— START EXTRACTED RECORDS —
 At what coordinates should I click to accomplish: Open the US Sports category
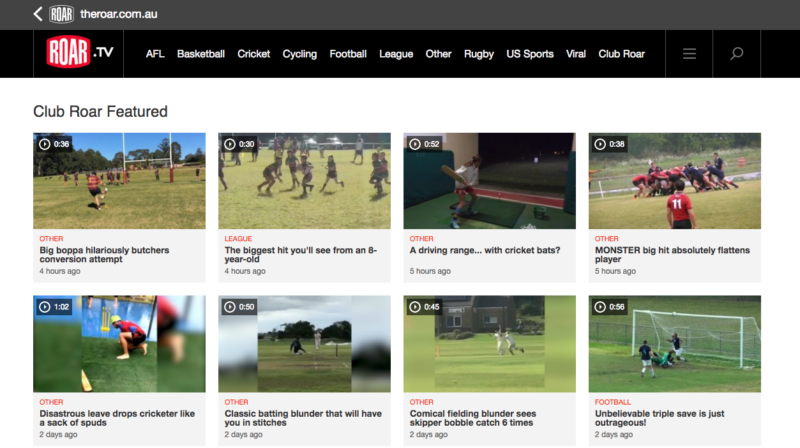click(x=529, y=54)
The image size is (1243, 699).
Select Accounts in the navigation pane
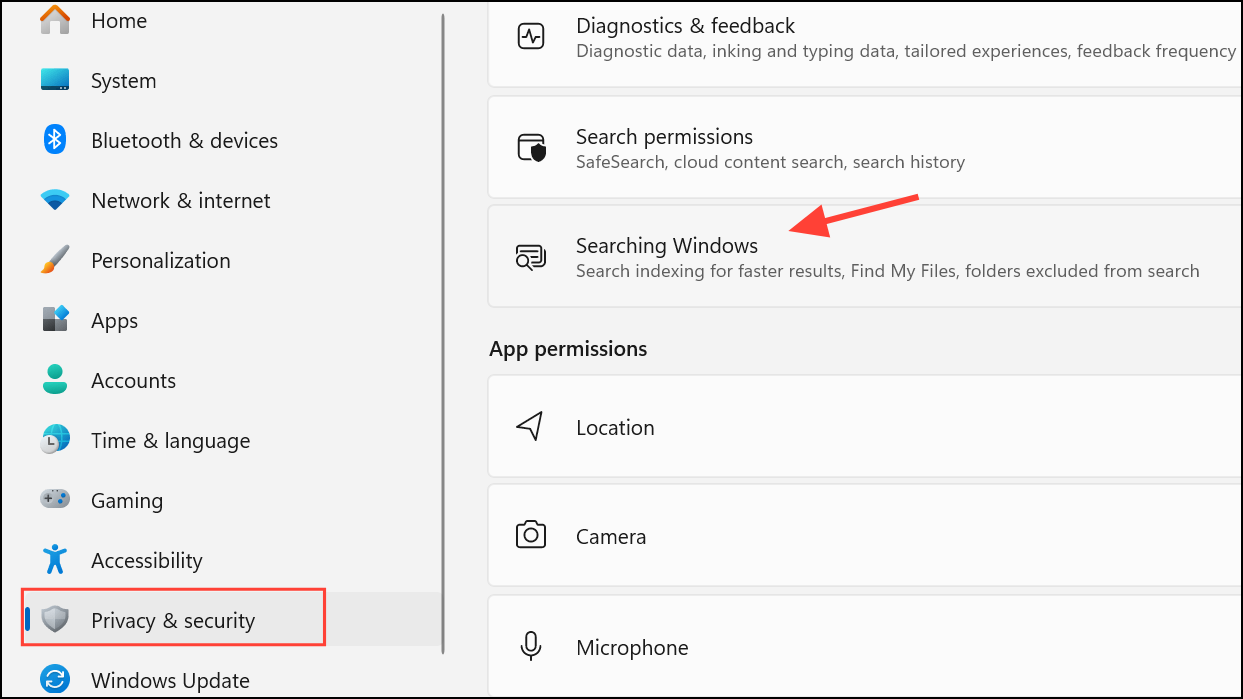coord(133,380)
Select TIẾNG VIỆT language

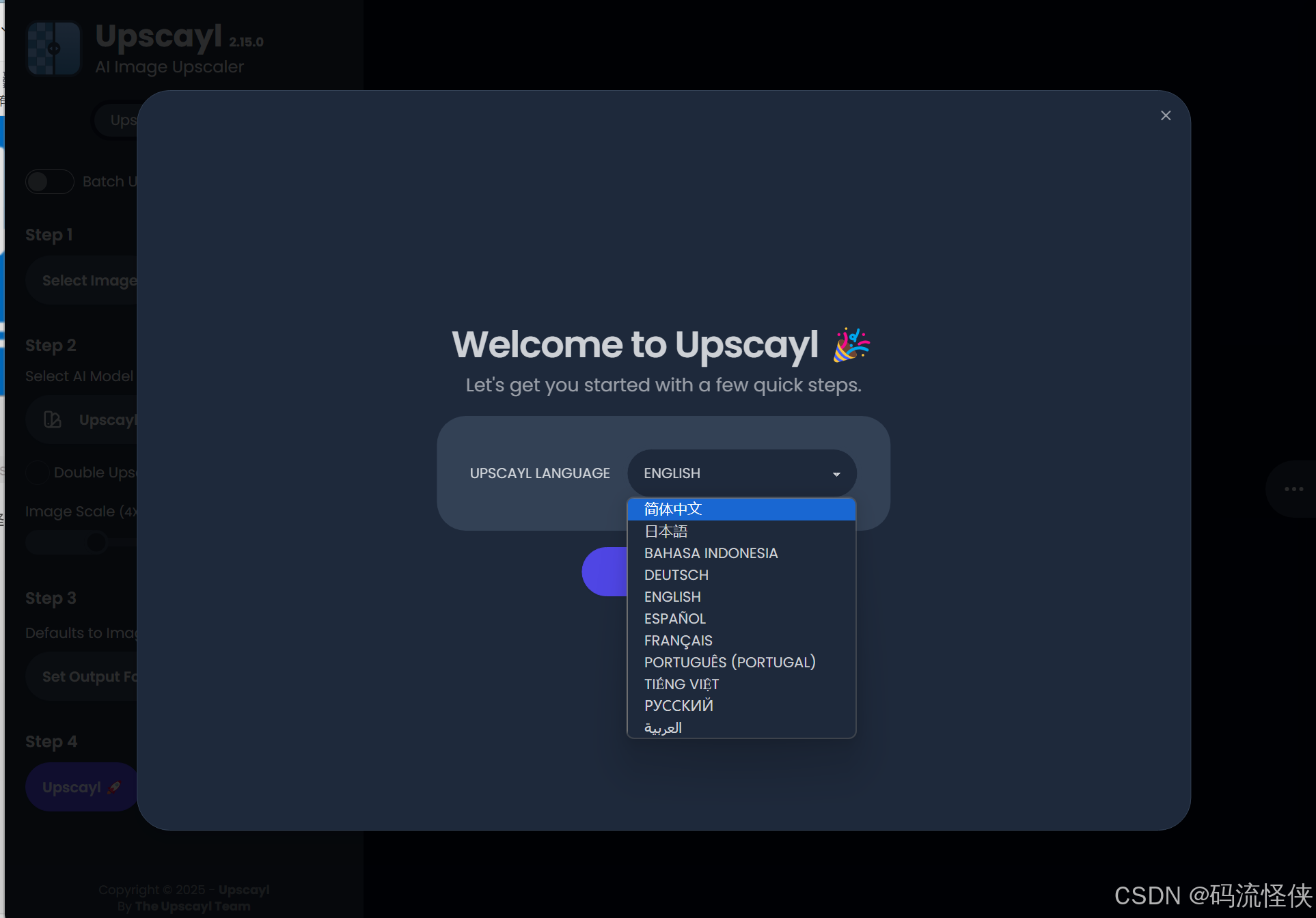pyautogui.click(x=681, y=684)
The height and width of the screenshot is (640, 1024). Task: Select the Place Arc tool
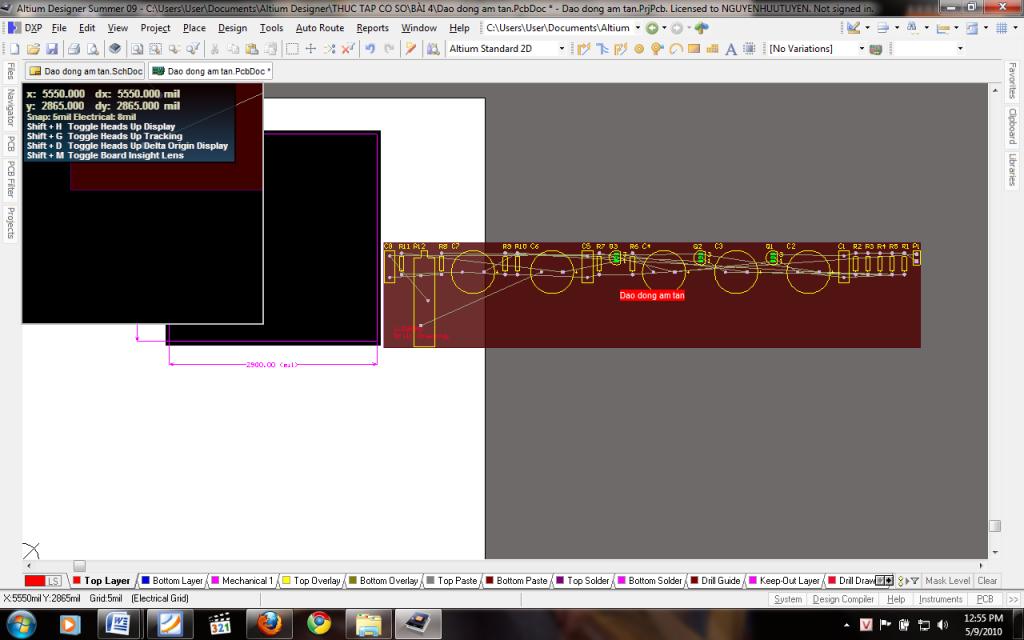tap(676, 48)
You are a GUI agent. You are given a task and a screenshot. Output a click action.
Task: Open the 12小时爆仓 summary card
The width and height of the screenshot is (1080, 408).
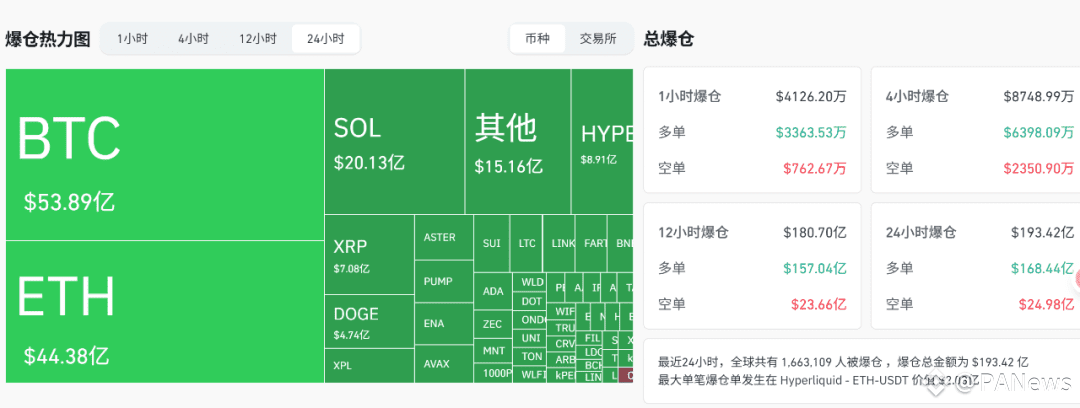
— END EXTRACTED RECORDS —
> [WHAT TO WORK ON]: Edit the data above so that each "Select" reads "Choose", leaving everything else as it is. Don't include the pictures.

> [SOLUTION TO THIS TASK]:
 At what coordinates should I click to accomplish: Open the US Sports category
click(x=529, y=54)
The image size is (1243, 699).
Choose Accounts in the navigation pane
coord(133,380)
Choose TIẾNG VIỆT language

pyautogui.click(x=681, y=684)
The height and width of the screenshot is (640, 1024). Task: Choose the Place Arc tool
tap(676, 48)
You are a GUI agent. You are given a task and a screenshot. Output a click action.
Task: Open the 12小时爆仓 summary card
The width and height of the screenshot is (1080, 408).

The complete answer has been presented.